250,000 took part with large demonstrations in many cities, including 10,000 in Liverpool alone. The strikes were victorious, leading to the Tories withdrawing the proposals.
Solidarity
When the Miners’ strike erupted in February/March 1984, the LPYS immediately mobilised. LPYS members supported picket lines, organised joint meetings with the National Union of Mineworkers and raised over £250,000 for miners’ support groups.
In April 1984, the annual LPYS conference took place in Bridlington, attended by over 2,000 young people, including 100 young miners – many of whom went on to become active members of the LPYS.
Rule or ruin
The LPYS reached a high point of 581 branches in 1985, regularly organising demonstrations and protests against the Thatcher government. But sadly, this wasn’t to last. The bitter industrial defeats in the mid-80s lead to the advance of neo-liberalism at the top of the Labour Party, as the right-wing gained ascendancy.
In 1985, the previously ‘left-wing’ Neil Kinnock had become leader of the party, and began to try and expel Militant supporters. Meeting resistance to expulsions from Constituency Labour Parties up and down the country, the leadership turned their venom onto the youth movement.
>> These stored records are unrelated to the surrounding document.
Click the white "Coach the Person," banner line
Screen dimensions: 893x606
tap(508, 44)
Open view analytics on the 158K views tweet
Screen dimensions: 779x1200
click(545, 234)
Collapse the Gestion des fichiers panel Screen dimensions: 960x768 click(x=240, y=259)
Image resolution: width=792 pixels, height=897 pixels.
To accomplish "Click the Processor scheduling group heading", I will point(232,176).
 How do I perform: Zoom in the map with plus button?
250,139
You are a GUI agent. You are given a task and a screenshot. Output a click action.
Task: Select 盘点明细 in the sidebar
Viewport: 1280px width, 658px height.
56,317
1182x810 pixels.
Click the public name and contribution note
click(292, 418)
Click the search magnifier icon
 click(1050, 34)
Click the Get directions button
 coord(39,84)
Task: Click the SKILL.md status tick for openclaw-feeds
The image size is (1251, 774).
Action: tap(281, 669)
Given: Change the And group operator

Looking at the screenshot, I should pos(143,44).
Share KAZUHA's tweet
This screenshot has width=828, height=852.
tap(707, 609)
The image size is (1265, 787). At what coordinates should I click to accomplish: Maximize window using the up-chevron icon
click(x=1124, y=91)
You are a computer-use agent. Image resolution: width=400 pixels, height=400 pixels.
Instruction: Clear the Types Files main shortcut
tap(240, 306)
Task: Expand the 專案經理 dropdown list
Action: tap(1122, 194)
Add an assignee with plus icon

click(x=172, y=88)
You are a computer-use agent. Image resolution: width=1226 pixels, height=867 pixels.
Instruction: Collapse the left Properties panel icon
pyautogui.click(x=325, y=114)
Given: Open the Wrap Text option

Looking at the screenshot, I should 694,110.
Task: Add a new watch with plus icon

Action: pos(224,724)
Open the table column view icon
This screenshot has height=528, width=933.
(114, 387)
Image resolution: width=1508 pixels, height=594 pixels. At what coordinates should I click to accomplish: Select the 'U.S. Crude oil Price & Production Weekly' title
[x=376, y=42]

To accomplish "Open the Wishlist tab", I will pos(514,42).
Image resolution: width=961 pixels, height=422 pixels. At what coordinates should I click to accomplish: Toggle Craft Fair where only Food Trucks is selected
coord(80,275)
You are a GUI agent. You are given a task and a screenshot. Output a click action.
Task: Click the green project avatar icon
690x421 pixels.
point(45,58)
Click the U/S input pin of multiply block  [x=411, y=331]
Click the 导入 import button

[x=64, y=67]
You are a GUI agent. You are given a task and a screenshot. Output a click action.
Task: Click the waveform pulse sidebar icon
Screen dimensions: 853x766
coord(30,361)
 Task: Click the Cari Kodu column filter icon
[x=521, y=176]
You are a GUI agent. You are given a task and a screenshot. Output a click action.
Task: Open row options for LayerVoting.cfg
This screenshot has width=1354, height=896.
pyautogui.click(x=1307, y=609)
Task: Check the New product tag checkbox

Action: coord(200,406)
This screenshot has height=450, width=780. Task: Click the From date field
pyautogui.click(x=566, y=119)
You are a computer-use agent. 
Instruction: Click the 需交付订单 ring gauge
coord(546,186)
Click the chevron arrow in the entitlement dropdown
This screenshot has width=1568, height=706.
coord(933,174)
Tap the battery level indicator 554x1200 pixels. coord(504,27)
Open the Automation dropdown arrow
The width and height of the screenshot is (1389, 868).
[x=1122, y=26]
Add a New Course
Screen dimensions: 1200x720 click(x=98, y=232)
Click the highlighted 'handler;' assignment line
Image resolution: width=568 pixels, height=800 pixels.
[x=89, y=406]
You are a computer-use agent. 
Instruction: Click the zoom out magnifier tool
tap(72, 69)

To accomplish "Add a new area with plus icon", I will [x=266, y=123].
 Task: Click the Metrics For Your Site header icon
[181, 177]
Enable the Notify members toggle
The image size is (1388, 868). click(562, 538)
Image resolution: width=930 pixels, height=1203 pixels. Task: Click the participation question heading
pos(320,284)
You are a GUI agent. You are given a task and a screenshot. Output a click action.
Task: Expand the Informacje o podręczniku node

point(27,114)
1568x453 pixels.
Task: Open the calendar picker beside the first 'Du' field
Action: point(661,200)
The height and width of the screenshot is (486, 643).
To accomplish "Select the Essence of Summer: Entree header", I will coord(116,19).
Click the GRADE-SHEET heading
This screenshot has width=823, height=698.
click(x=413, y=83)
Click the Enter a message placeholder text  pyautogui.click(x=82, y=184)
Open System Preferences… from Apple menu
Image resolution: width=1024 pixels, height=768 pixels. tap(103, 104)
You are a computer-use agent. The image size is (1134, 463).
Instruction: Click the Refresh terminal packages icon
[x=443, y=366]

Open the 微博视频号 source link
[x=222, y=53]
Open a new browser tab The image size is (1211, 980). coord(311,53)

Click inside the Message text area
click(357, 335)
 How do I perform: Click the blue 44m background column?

John (now Tory-appointed ‘Lord’) Mann – a bitter opponent of the LPYS leadership since his days in the Labour student movement – wrote a pamphlet that accused Militant supporters of “deliberately limiting membership” of the LPYS in order to maintain its dominant position.
Why this was necessary, given that around 90% of branches supported the Militant, was never made clear by Mann. Nor was it clear how the increase in the number of LPYS branches from a couple of hundred in the early 1970s to nearly six hundred in 1985 constituted ‘limiting membership’!
Nevertheless, in 1987, the right-wing forced through the Labour Party conference policies to cut the age limit of the LPYS from 26 to 23, and to abolish the democratic national and regional structures. As a consequence, much of the leadership and approximately half of the 10,000 members were excluded from the LPYS.
By the end of the decade, only 52 branches, with approximately 300 members, still existed, while national conferences attracted under 200 people (compared to nearly 2,000 a few years earlier). And the right-wing accused us of “deliberately limiting” the membership!
Reduced by the bureaucracy to a shell, the LPYS was wound up on the initiative of a motion at Labour Party conference, moved by one Tom Watson. So, the right-wing destroyed a once vibrant working class youth organisation in the name of ‘rule or ruin’.
The LPYS may have passed into history but it left a tremendous legacy. It showed what can be achieved by a socialist youth organisation which campaigns with verve and enthusiasm around a programme for radical socialist change.